Did Russia Fire North Korean Missiles At Ukraine?

Dmytro Chubenko from Kharkiv's prosecutor's office kneels alongside a fragment of a ballistic missile that Ukraine believes was built in North Korea, supplied to Russia, and launched into Ukraine.

Ukrainian presidential adviser Mykhaylo Podolyak on January 5 joined the United States in saying that Russia has hit Ukraine with missiles supplied by North Korea for the first time since launching its full-scale invasion.

Russia "is attacking Ukrainians with missiles received from a state where citizens are tortured in concentration camps for having an unregistered radio, talking to a tourist, watching TV shows," Podolyak said on X, formerly Twitter.

On January 6, journalists in Kharkiv were shown missile wreckage that Ukrainian officials say is distinct from Russian-made missiles.

"The production method is not very modern," Chubenko said of the missile wreckage. "There are deviations from standard [Russian-produced] Iskander missiles, which we previously saw during strikes on Kharkiv. That is why we are leaning toward the version that this may be a missile which was supplied by North Korea."

Kharkiv regional Governor Oleh Synehubov said on January 5 that Russia had hit the eastern Ukrainian region with non-Russian made missiles.

"We are conducting all the necessary examinations. I will say for now that the markings have been erased from these missiles, but what we can see [is that] the country which produced it is not the Russian Federation," Synehubov was quoted as saying.

On January 2, Kharkiv was hit with a series of missile strikes, including on this building in the center of the eastern Ukrainian city that killed two people and caused widespread damage. 

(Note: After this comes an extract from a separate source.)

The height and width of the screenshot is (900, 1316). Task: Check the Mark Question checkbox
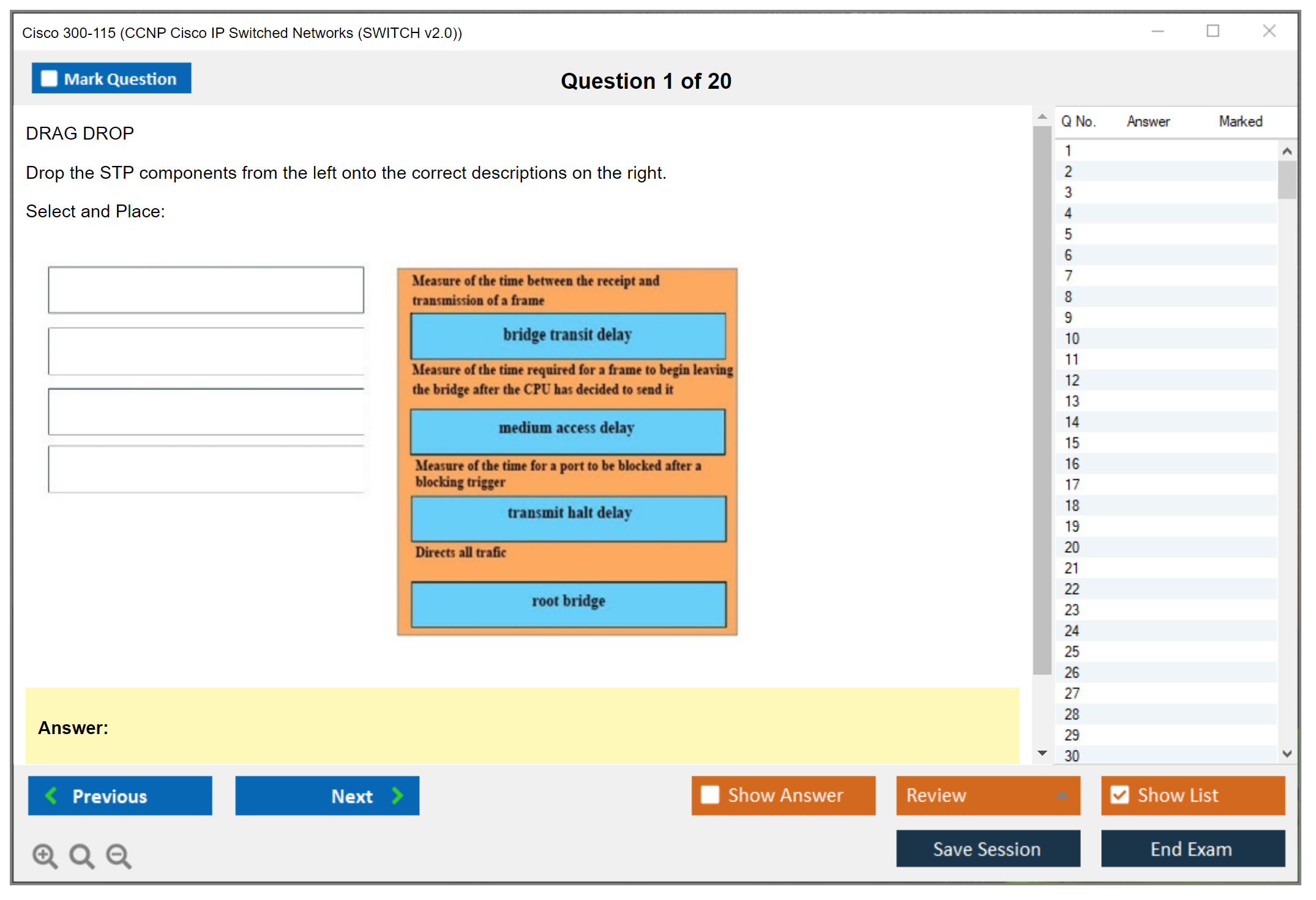[49, 79]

A file photo of a KN-23 solid-fueled tactical ballistic missile being launched during a drill in North Korea. 

Ukraine has not specified which North Korean missiles they believe have been used by Russia, but analysts have pointed to the KN-23, which looks outwardly almost identical to the Russian Iskander and/or the KN-24, an apparent copy of the U.S.-made ATACMS.

Chubenko points to script from a fragment of missile that does not appear to be either in Cyrillic or Latin script.

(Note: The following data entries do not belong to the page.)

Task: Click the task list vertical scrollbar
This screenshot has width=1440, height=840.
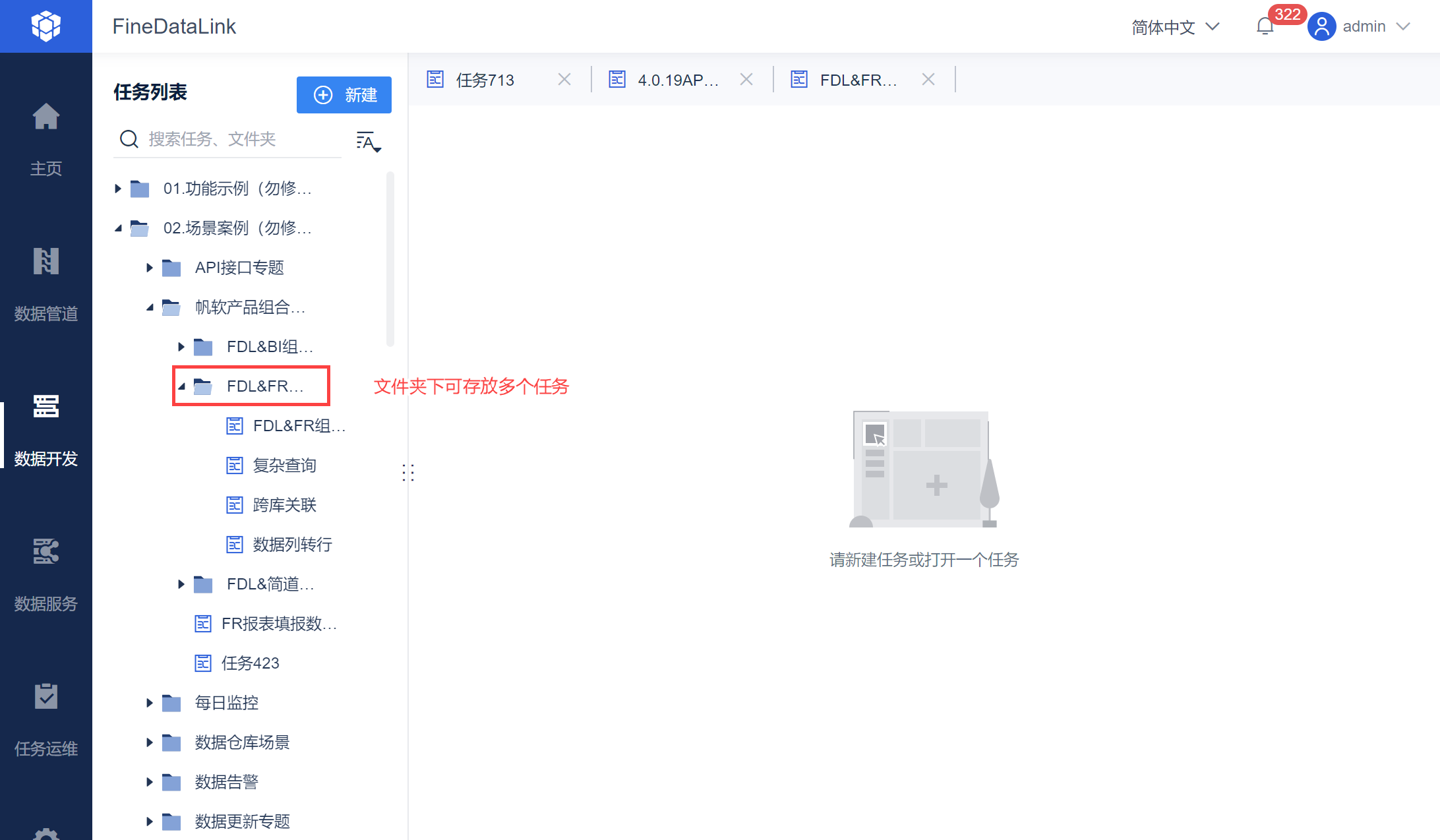Action: tap(390, 257)
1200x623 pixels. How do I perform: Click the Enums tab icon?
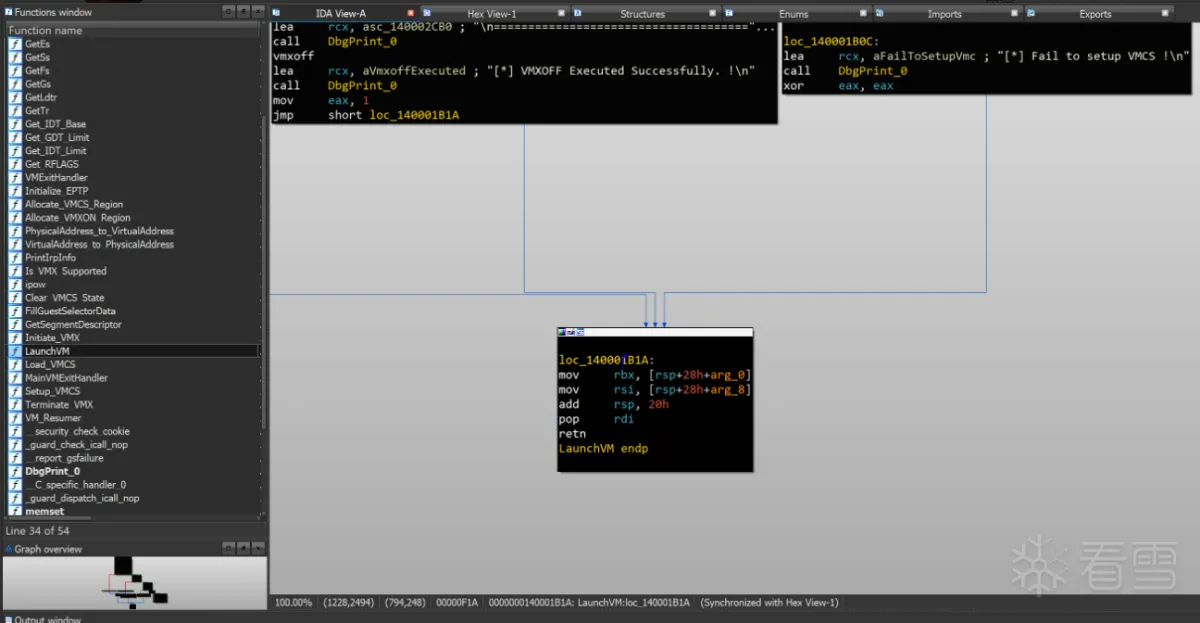pos(730,13)
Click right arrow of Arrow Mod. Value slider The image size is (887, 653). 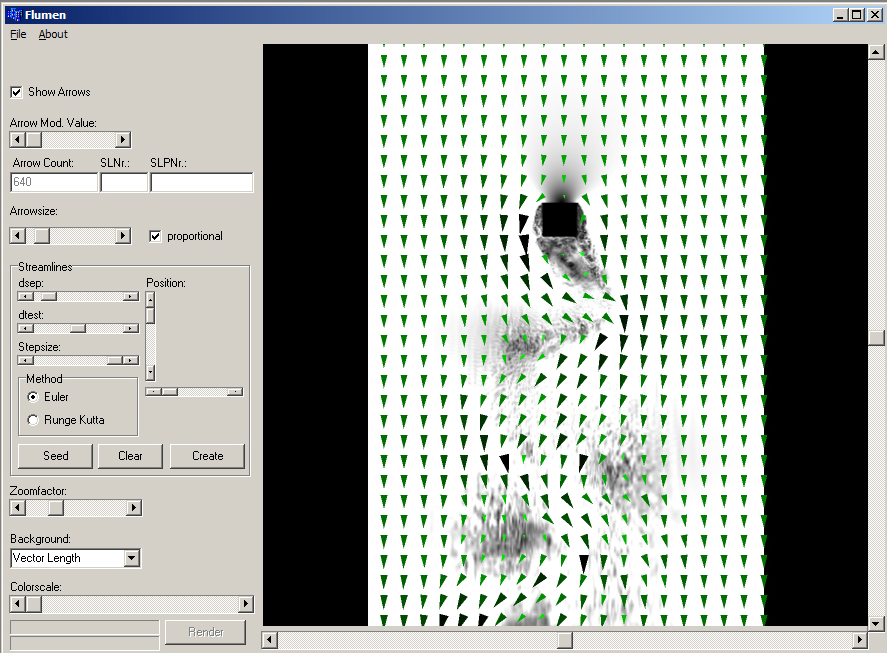pos(123,140)
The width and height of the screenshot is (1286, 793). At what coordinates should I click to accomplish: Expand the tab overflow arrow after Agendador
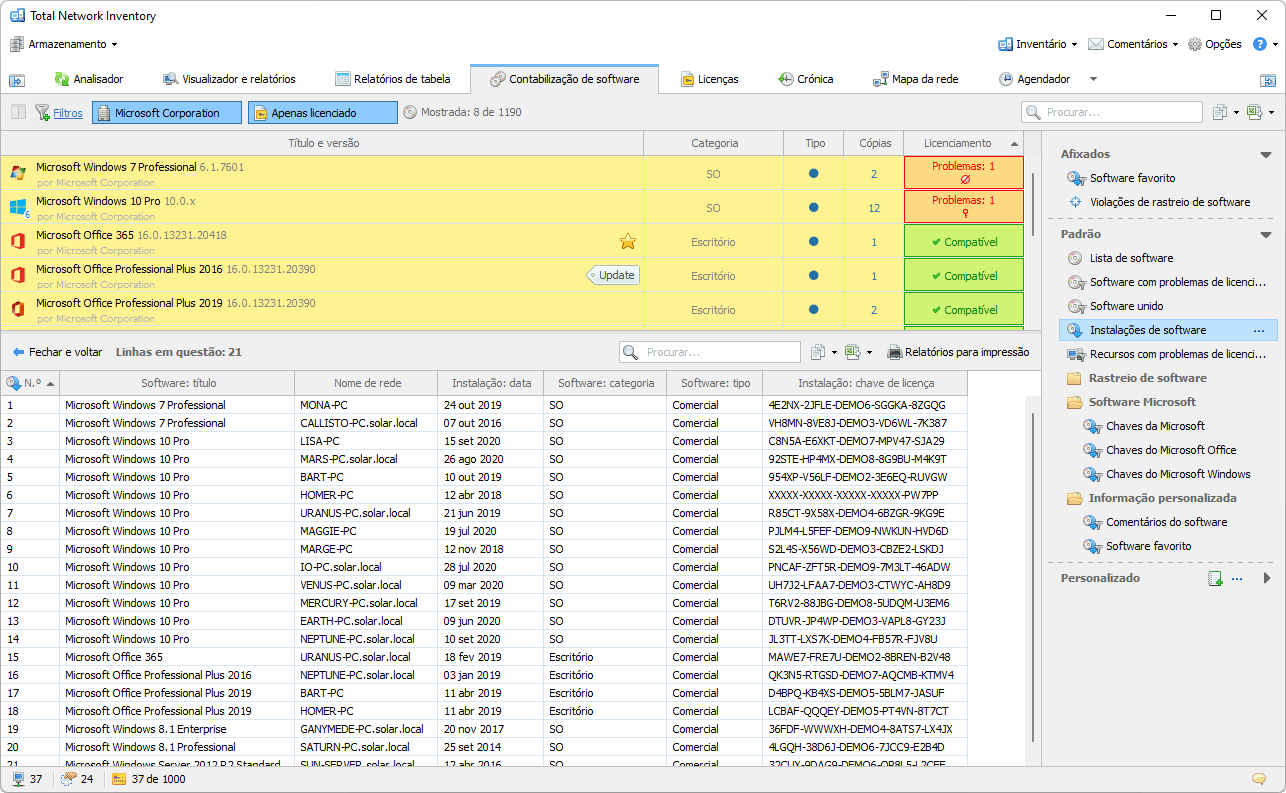tap(1093, 79)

A firefighter douses the smoldering remains of a missile after the January 2 strikes on Kharkiv.

On January 4, U.S. National Security Council spokesman John Kirby, citing recently declassified intelligence, said Russia had used unidentified North Korean ballistic missiles in two separate strikes on Ukraine, calling it a "significant and concerning escalation." Kyiv at the time said they had no evidence for such a claim. 

Kirby also said Russia is seeking close-range ballistic missiles from Iran.

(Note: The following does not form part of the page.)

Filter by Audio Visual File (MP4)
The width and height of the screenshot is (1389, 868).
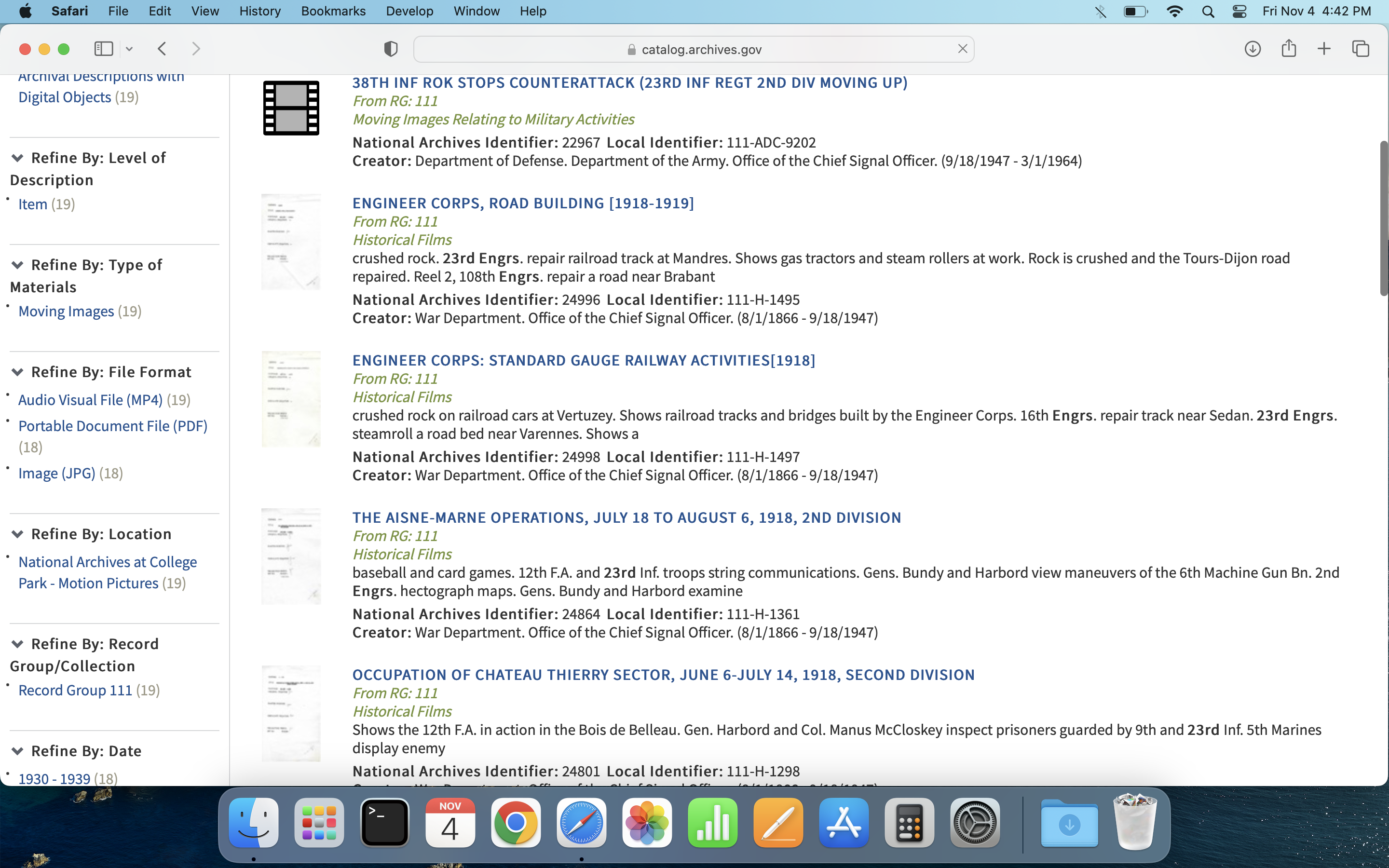click(x=90, y=400)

A fragment of the missile that reportedly struck Kharkiv. 

If the North Korean lineage of the missiles fired at Ukraine is correct, analysts say it will significantly escalate military tensions in Asia. 

Ukrainian investigators at the bottom of an explosion crater in Kharkiv on January 2. 

Firing weapons during war provides operational intelligence -- including on how well a missile can evade enemy air defenses -- that is not achievable during normal testing.